*Job*.
Copy the data word for word, starting at its first line and ending with the line that contains "[1316, 244]", including that line.

>> Begin Provided material

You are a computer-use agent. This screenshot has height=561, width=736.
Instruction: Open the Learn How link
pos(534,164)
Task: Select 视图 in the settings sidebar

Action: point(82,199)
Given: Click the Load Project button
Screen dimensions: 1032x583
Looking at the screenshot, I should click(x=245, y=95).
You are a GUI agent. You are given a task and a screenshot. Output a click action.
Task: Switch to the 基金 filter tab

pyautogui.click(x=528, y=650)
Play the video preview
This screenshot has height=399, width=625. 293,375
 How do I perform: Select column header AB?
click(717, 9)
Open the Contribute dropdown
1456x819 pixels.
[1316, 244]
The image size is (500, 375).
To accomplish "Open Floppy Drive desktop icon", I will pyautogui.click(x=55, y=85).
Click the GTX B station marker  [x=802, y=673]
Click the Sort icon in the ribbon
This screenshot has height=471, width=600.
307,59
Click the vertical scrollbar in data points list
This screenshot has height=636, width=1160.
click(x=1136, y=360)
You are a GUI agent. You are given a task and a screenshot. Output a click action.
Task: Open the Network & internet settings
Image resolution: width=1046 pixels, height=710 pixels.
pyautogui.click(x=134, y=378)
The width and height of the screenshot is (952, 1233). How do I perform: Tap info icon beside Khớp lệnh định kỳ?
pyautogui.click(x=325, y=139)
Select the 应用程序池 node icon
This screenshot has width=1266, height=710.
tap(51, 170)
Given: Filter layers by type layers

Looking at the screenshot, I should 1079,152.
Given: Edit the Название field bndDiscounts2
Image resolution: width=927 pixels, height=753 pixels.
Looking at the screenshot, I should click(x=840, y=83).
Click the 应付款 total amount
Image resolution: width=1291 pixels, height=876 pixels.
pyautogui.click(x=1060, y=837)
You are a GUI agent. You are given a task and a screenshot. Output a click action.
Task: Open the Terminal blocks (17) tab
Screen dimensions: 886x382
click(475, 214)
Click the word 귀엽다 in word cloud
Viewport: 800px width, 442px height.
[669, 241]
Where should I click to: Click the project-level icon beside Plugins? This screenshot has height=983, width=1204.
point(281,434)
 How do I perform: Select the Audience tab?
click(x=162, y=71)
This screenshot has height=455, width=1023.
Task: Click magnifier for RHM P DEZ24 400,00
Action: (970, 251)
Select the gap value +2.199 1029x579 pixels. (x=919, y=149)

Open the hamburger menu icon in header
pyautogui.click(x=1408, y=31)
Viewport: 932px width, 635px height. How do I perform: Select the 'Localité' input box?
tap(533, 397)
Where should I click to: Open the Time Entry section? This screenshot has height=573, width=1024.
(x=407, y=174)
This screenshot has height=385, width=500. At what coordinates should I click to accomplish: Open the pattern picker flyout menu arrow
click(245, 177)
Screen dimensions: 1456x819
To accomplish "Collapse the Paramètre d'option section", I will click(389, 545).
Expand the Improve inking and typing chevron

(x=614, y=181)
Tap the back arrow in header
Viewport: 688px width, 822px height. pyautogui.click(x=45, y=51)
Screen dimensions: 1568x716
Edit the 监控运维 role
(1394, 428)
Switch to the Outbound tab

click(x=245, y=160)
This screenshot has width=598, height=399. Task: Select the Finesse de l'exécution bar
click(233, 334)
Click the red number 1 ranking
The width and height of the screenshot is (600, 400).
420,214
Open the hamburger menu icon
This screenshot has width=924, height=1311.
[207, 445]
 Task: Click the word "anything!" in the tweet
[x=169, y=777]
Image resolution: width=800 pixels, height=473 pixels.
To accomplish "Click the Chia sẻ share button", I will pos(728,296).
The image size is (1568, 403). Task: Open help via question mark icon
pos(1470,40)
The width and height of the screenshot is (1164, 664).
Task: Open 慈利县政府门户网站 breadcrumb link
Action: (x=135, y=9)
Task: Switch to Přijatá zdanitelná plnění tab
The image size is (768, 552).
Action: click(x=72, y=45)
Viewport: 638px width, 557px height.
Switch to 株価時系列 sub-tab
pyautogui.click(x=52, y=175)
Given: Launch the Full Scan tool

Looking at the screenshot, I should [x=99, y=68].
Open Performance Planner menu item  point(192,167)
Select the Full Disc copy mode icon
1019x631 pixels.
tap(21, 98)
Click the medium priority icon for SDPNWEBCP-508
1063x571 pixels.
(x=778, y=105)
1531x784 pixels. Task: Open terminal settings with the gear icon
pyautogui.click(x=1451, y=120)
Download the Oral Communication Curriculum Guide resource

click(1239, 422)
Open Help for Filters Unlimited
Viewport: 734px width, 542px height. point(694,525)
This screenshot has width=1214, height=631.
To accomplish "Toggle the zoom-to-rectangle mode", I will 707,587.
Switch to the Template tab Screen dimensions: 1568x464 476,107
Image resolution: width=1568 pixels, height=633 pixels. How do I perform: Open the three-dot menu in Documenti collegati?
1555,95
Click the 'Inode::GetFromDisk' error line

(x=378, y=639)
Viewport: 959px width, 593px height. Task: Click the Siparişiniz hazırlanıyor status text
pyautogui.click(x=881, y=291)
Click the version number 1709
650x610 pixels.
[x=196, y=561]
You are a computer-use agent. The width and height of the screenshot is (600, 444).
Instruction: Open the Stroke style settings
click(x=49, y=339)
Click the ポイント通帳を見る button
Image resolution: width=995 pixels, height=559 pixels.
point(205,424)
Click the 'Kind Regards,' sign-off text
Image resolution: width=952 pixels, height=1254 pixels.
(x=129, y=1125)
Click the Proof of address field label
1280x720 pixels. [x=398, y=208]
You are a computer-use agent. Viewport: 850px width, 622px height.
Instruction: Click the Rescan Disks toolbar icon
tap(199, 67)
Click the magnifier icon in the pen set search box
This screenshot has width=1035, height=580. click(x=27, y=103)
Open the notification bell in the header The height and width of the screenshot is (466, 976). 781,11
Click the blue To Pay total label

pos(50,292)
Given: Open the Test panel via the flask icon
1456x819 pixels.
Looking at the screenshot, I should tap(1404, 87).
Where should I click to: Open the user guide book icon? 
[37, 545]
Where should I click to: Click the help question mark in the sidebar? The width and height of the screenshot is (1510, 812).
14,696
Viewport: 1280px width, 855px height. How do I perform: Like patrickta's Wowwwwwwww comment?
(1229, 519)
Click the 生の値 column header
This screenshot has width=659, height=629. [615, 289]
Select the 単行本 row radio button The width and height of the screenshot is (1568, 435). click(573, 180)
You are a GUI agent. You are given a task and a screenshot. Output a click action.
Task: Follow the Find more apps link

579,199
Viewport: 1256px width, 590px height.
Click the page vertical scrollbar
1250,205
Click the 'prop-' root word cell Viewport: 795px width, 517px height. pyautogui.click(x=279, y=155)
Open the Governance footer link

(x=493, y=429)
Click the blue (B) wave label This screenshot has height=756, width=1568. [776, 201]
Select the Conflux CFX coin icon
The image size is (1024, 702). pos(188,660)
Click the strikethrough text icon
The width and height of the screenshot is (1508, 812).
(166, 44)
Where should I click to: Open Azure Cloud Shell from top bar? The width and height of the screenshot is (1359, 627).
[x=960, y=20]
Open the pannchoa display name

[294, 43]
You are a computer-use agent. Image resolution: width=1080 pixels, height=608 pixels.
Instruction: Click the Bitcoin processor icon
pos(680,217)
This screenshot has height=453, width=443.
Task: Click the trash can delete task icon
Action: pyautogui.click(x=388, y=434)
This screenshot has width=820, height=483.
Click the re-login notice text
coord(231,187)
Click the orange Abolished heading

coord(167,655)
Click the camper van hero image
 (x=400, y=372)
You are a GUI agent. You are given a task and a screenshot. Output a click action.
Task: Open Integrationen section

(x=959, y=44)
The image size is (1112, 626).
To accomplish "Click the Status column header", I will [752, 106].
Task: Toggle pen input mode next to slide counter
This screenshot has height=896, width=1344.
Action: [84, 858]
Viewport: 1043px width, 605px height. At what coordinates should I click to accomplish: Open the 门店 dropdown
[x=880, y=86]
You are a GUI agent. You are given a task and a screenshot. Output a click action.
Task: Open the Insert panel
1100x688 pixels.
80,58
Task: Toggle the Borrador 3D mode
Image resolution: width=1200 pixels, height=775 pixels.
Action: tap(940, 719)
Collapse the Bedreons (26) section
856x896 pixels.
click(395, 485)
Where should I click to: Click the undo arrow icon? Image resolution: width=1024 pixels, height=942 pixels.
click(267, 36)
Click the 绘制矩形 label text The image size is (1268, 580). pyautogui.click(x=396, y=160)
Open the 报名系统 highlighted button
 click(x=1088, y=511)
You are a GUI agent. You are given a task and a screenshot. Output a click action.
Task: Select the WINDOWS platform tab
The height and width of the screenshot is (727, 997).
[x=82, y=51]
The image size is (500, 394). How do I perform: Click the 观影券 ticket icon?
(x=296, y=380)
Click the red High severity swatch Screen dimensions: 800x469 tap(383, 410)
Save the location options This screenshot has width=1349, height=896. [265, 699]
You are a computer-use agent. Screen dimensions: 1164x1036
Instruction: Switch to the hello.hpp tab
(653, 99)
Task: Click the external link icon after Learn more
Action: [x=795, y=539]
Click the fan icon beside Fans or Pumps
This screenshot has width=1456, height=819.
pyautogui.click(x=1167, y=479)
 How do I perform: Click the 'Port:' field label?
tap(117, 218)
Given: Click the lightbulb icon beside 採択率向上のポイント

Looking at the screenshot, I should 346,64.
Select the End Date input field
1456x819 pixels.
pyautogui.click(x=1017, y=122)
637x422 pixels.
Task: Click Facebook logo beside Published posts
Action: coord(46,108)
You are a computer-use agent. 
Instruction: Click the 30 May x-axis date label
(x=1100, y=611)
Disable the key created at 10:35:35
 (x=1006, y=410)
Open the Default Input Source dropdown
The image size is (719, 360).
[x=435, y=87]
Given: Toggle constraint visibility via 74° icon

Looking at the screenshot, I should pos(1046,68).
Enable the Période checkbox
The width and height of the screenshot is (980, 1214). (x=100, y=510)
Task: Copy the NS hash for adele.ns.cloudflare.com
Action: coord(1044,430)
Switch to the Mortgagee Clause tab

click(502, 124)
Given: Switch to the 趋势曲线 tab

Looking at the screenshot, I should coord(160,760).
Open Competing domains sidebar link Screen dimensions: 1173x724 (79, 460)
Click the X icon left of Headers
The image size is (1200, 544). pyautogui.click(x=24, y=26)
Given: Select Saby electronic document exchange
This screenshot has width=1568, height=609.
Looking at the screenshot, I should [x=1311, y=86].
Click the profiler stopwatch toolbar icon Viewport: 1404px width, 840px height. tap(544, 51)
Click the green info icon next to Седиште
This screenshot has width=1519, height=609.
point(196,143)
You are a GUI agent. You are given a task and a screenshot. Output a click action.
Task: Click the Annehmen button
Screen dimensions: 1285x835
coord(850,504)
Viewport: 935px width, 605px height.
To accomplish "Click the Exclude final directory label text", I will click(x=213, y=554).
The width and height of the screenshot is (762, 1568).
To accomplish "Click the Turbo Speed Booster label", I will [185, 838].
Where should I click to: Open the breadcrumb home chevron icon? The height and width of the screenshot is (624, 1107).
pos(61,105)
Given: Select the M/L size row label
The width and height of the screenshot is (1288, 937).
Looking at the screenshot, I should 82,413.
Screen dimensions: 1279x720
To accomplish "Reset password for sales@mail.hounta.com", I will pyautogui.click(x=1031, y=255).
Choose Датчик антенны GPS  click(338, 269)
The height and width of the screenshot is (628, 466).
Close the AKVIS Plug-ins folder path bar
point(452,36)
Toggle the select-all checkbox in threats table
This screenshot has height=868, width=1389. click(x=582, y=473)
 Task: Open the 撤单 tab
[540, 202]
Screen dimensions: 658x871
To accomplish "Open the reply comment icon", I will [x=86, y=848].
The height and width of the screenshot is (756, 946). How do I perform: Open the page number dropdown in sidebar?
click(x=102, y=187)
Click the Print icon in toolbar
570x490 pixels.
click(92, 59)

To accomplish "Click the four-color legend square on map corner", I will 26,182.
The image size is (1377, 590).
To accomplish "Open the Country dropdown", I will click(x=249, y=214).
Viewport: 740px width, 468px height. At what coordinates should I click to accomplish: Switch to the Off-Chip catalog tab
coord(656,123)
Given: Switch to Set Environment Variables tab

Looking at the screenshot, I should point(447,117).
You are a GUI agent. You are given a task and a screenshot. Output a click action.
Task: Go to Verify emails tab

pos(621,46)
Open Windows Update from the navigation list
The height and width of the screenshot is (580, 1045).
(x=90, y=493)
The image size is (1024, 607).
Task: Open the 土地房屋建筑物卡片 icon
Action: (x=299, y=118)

>> End Provided material

*Problem solution*.
You are a computer-use agent. This screenshot has height=561, width=736.
Instruction: Open the Learn How link
pos(534,164)
Task: Select 视图 in the settings sidebar

Action: point(82,199)
Given: Click the Load Project button
Screen dimensions: 1032x583
Looking at the screenshot, I should click(x=245, y=95).
You are a GUI agent. You are given a task and a screenshot. Output a click action.
Task: Switch to the 基金 filter tab

pyautogui.click(x=528, y=650)
Play the video preview
This screenshot has height=399, width=625. 293,375
 How do I perform: Select column header AB?
click(717, 9)
Open the Contribute dropdown
1456x819 pixels.
[1316, 244]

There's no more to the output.